(WORK INSTRUCTIONS): A word-for-word transcript of the closing lines is required: from the one with "Click the middle" through the final line of the data.
-=-=-
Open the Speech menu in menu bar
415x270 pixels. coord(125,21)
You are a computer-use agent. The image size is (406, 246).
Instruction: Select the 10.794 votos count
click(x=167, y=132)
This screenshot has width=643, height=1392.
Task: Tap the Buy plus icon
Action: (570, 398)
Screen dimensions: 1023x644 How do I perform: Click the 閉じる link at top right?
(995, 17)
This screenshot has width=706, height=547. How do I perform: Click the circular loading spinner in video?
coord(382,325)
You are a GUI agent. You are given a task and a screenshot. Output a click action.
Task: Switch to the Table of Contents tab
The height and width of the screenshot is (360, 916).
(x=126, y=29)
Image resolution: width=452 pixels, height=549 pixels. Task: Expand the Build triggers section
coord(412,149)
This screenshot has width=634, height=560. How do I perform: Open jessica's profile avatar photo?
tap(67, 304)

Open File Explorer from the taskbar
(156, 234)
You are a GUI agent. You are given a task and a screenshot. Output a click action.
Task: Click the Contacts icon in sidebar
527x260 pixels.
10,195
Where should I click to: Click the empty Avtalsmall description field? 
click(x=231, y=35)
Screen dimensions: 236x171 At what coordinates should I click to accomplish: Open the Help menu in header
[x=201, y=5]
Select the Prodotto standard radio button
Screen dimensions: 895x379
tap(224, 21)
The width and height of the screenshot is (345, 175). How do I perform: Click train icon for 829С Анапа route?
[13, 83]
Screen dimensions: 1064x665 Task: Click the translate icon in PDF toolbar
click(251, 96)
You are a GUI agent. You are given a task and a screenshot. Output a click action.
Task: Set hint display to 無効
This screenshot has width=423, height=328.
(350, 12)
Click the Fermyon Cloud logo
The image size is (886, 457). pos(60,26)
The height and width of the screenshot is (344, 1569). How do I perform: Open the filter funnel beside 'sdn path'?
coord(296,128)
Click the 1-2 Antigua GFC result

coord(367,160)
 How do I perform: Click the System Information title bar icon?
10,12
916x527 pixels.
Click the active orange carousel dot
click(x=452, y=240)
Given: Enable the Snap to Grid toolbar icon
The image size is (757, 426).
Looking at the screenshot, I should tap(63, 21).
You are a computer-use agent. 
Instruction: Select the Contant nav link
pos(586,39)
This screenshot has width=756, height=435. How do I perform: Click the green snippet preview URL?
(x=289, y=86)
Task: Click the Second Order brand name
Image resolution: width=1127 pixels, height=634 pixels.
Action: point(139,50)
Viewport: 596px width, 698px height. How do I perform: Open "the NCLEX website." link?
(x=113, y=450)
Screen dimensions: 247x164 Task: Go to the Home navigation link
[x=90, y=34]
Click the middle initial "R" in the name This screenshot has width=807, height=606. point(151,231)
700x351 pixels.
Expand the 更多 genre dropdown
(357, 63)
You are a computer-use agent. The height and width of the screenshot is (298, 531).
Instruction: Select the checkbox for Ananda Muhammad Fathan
-=-=-
(WORKED SOLUTION):
Click the middle initial "R" in the name This screenshot has width=807, height=606. point(151,231)
700x351 pixels.
Expand the 更多 genre dropdown
(357, 63)
You are a computer-use agent. The height and width of the screenshot is (298, 531).
Instruction: Select the checkbox for Ananda Muhammad Fathan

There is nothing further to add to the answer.